We had a bit of a surprise when we started our project to replace aging domain controller hardware with new hardware. Perhaps we should have anticipated it, but we didn’t.
Essentially, when we stood up a new Domain Controller, we found that all the objects in the AD database on that system got a new modifyTimeStamp based upon when that object was created/added to the new database on that specific system.
The following is a more detailed explanation.
Effect of a DC Addition on the modifyTimeStamp Attribute
Issue: the modifyTimeStamp attribute on all Active Directory (AD) objects is reset to a time specific to the generation of the AD database on a new Domain Controller (DC) added to the domain.
Impact: Some folks use the modifyTimeStamp attribute on objects in AD to determine when an object, especially a computer object, is stale or no longer used. Scripts using this attribute will not be accurate when referencing a new domain controller because of the reset of this attribute when the AD database is created on the new DC.
Explanation: When a new DC is brought online using DCPromo, the DC generates a new local copy AD database and builds it by replicating all the necessary data from other DC’s in the domain. During this process, all objects are given a modifyTimeStamp of the date and time when the DC initially replicated and added that object to its local database. Since Windows 2003 uses linked value replication, the modifyTimeStamp and other attributes are then given a version number of 1 to avoid excessive replication of this and other attributes back again to other DC’s (i.e. a version number of “1” indicates the value has not changed and therefore does not need to be replicated to any other DC’s).
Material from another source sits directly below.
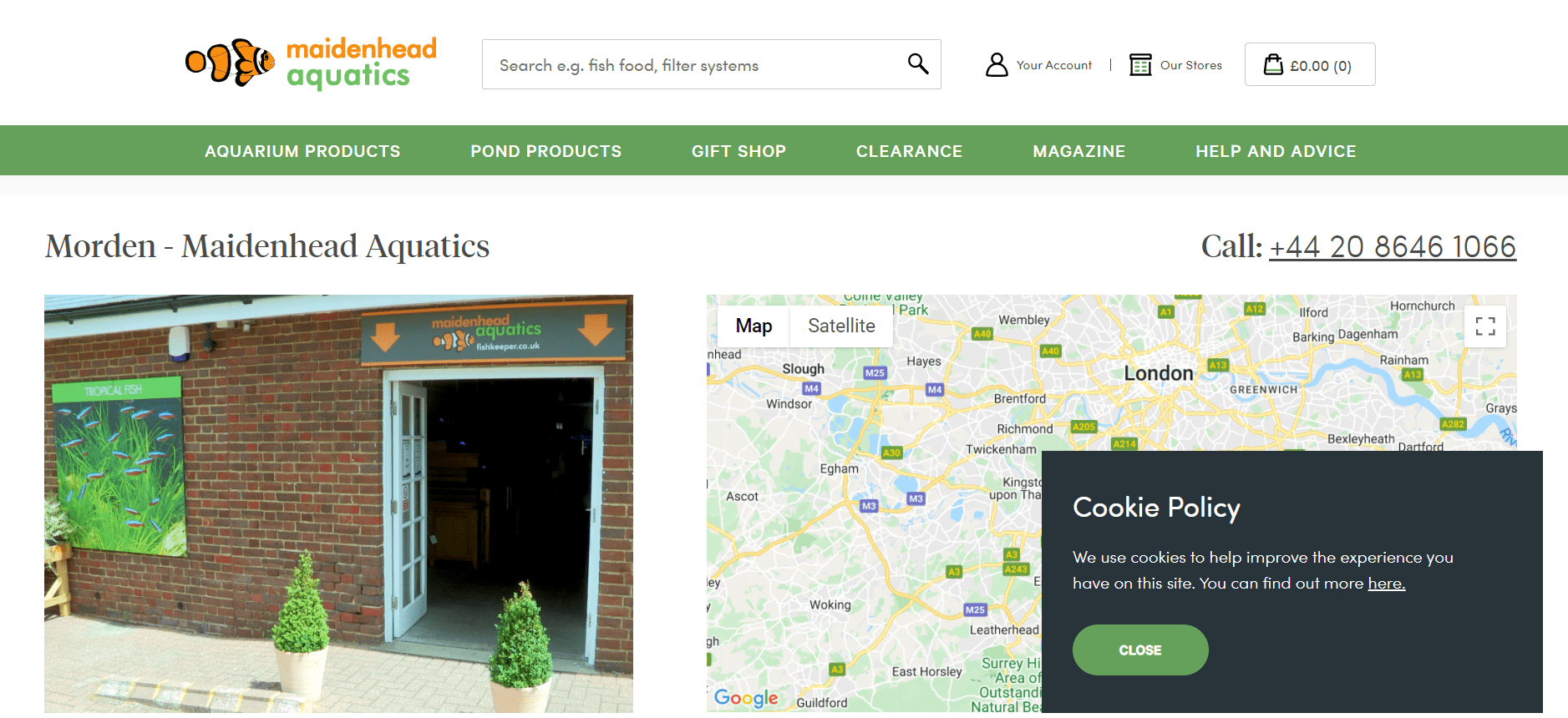
Task: Open the Your Account user icon
Action: [997, 65]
The net result is that after a new domain controller is brought online, the modifyTimeStamp will vary from DC to DC, depending upon when the DC was promoted and the AD database created.
MyDC3.domain.myorg.org was promoted on August 1, 2008 at 3PM. It sets the modifyTimeStamp on all objects in its copy of the AD database to 8/1/2008 @ 3:00PM.
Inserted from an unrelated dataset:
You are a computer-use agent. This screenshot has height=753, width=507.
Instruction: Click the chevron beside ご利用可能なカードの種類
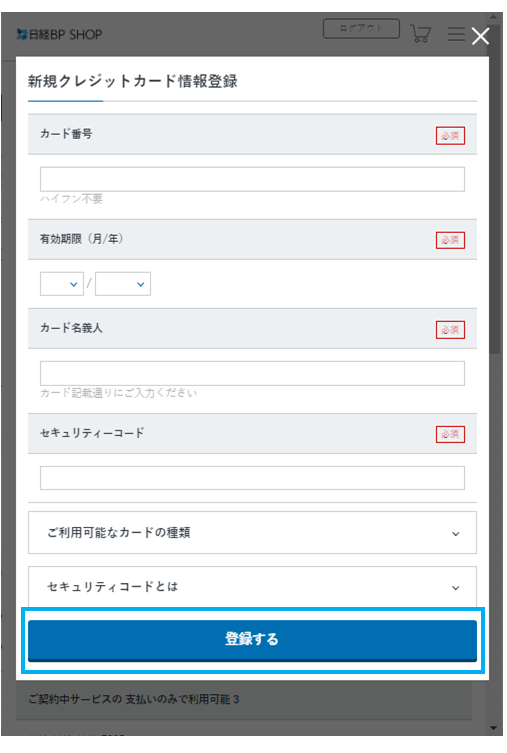[x=456, y=534]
MyDC4. domain.myorg.org was promoted on August 5, 2008 at 11:00AM. It sets the modifyTimeStamp on all objects in its copy of the AD database to 8/5/2008 @ 11:00AM.
On August 6, 2008, if you look at the two DC’s you see:
Objects on MyDC3.domain.myorg.org will show the modifyTimeStamp of 8/1/2008 @ 3PM
Objects on MyDC4. domain.myorg.org will show the modifyTimeStamp of 8/5/2008 @ 11AM
Any objects which subsequently changed through normal usage will show the updated modifyTimeStamp when they were used, e.g. 8/6/2008 @ 2PM on both DC’s.
Replication Impact: Because the modifyTimeStamp’s version number is set to 1, the reset modifyTimeStamp date will not be replicated to other DC’s in the domain as additional DC’s are promoted. Only subsequent modifications of the object itself through normal usage will cause the modifyTimeStamp to be updated, the version number incremented, and the attribute then replicated.
Hence, over time, as the objects are modified during normal operations, the modifyTimeStamp and other attributes will be updated and replicated normally.